DESCRIPTION OF THE TASK
Can you reproduce every one of these items word for word?

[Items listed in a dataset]
──────
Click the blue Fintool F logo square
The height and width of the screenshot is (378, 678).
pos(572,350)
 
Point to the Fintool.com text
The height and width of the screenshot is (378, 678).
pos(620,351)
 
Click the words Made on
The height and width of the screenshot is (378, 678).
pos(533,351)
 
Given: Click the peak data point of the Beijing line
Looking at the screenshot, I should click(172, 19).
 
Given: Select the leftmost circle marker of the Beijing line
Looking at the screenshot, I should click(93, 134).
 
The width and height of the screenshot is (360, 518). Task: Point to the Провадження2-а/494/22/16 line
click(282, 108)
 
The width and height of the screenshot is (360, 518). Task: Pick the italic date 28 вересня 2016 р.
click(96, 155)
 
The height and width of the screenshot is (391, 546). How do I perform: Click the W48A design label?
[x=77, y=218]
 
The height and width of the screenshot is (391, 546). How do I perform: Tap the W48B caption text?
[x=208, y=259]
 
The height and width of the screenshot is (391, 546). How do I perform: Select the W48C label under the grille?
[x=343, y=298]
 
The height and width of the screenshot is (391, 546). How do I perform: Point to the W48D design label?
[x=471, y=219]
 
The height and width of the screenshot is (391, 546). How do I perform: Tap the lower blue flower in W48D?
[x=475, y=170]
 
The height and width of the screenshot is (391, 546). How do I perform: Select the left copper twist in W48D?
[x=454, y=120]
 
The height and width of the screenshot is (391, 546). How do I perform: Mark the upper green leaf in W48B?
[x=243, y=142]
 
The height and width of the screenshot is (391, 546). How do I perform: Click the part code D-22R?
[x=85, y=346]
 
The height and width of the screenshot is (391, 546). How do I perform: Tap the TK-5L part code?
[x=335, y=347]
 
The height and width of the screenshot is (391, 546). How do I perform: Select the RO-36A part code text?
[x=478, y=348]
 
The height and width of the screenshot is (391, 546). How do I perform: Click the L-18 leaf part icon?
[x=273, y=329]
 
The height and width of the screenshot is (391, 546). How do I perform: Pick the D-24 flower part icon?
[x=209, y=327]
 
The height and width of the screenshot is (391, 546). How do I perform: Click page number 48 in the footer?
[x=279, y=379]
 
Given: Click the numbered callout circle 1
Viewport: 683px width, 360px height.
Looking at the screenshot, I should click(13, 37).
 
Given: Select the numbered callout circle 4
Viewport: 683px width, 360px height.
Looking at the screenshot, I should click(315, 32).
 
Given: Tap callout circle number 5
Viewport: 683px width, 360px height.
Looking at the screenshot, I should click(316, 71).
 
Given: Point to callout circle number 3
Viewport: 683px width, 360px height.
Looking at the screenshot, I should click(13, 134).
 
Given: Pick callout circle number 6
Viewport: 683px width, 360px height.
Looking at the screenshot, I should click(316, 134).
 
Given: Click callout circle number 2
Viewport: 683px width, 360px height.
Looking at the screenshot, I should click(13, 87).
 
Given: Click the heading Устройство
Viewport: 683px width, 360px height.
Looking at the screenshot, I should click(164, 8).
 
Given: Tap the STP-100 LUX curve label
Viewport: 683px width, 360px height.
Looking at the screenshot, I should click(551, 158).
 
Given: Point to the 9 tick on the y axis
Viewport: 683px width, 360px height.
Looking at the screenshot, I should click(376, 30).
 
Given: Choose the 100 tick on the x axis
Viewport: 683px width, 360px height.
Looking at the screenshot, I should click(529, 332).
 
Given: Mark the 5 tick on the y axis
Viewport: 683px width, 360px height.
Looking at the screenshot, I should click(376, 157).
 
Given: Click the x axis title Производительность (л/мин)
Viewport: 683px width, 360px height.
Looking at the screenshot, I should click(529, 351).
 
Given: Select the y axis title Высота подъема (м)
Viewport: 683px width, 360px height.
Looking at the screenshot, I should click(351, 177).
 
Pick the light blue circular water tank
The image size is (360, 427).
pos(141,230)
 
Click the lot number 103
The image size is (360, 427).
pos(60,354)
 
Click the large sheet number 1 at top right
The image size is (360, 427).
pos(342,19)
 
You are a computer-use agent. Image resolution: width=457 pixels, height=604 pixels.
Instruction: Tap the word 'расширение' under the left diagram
──────
TASK RESULT
Click the blue Fintool F logo square
The height and width of the screenshot is (378, 678).
pos(572,350)
 
Point to the Fintool.com text
The height and width of the screenshot is (378, 678).
pos(620,351)
 
Click the words Made on
The height and width of the screenshot is (378, 678).
pos(533,351)
 
Given: Click the peak data point of the Beijing line
Looking at the screenshot, I should click(172, 19).
 
Given: Select the leftmost circle marker of the Beijing line
Looking at the screenshot, I should click(93, 134).
 
The width and height of the screenshot is (360, 518). Task: Point to the Провадження2-а/494/22/16 line
click(282, 108)
 
The width and height of the screenshot is (360, 518). Task: Pick the italic date 28 вересня 2016 р.
click(96, 155)
 
The height and width of the screenshot is (391, 546). How do I perform: Click the W48A design label?
[x=77, y=218]
 
The height and width of the screenshot is (391, 546). How do I perform: Tap the W48B caption text?
[x=208, y=259]
 
The height and width of the screenshot is (391, 546). How do I perform: Select the W48C label under the grille?
[x=343, y=298]
 
The height and width of the screenshot is (391, 546). How do I perform: Point to the W48D design label?
[x=471, y=219]
 
The height and width of the screenshot is (391, 546). How do I perform: Tap the lower blue flower in W48D?
[x=475, y=170]
 
The height and width of the screenshot is (391, 546). How do I perform: Select the left copper twist in W48D?
[x=454, y=120]
 
The height and width of the screenshot is (391, 546). How do I perform: Mark the upper green leaf in W48B?
[x=243, y=142]
 
The height and width of the screenshot is (391, 546). How do I perform: Click the part code D-22R?
[x=85, y=346]
 
The height and width of the screenshot is (391, 546). How do I perform: Tap the TK-5L part code?
[x=335, y=347]
 
The height and width of the screenshot is (391, 546). How do I perform: Select the RO-36A part code text?
[x=478, y=348]
 
The height and width of the screenshot is (391, 546). How do I perform: Click the L-18 leaf part icon?
[x=273, y=329]
 
The height and width of the screenshot is (391, 546). How do I perform: Pick the D-24 flower part icon?
[x=209, y=327]
 
The height and width of the screenshot is (391, 546). How do I perform: Click page number 48 in the footer?
[x=279, y=379]
 
Given: Click the numbered callout circle 1
Viewport: 683px width, 360px height.
Looking at the screenshot, I should click(13, 37).
 
Given: Select the numbered callout circle 4
Viewport: 683px width, 360px height.
Looking at the screenshot, I should click(315, 32).
 
Given: Tap callout circle number 5
Viewport: 683px width, 360px height.
Looking at the screenshot, I should click(316, 71).
 
Given: Point to callout circle number 3
Viewport: 683px width, 360px height.
Looking at the screenshot, I should click(13, 134).
 
Given: Pick callout circle number 6
Viewport: 683px width, 360px height.
Looking at the screenshot, I should click(316, 134).
 
Given: Click callout circle number 2
Viewport: 683px width, 360px height.
Looking at the screenshot, I should click(13, 87).
 
Given: Click the heading Устройство
Viewport: 683px width, 360px height.
Looking at the screenshot, I should click(164, 8).
 
Given: Tap the STP-100 LUX curve label
Viewport: 683px width, 360px height.
Looking at the screenshot, I should click(551, 158).
 
Given: Point to the 9 tick on the y axis
Viewport: 683px width, 360px height.
Looking at the screenshot, I should click(376, 30).
 
Given: Choose the 100 tick on the x axis
Viewport: 683px width, 360px height.
Looking at the screenshot, I should click(529, 332).
 
Given: Mark the 5 tick on the y axis
Viewport: 683px width, 360px height.
Looking at the screenshot, I should click(376, 157).
 
Given: Click the x axis title Производительность (л/мин)
Viewport: 683px width, 360px height.
Looking at the screenshot, I should click(529, 351).
 
Given: Select the y axis title Высота подъема (м)
Viewport: 683px width, 360px height.
Looking at the screenshot, I should click(351, 177).
 
Pick the light blue circular water tank
The image size is (360, 427).
pos(141,230)
 
Click the lot number 103
The image size is (360, 427).
pos(60,354)
 
Click the large sheet number 1 at top right
The image size is (360, 427).
pos(342,19)
 
You are a computer-use agent. Image resolution: width=457 pixels, height=604 pixels.
Instruction: Tap the word 'расширение' under the left diagram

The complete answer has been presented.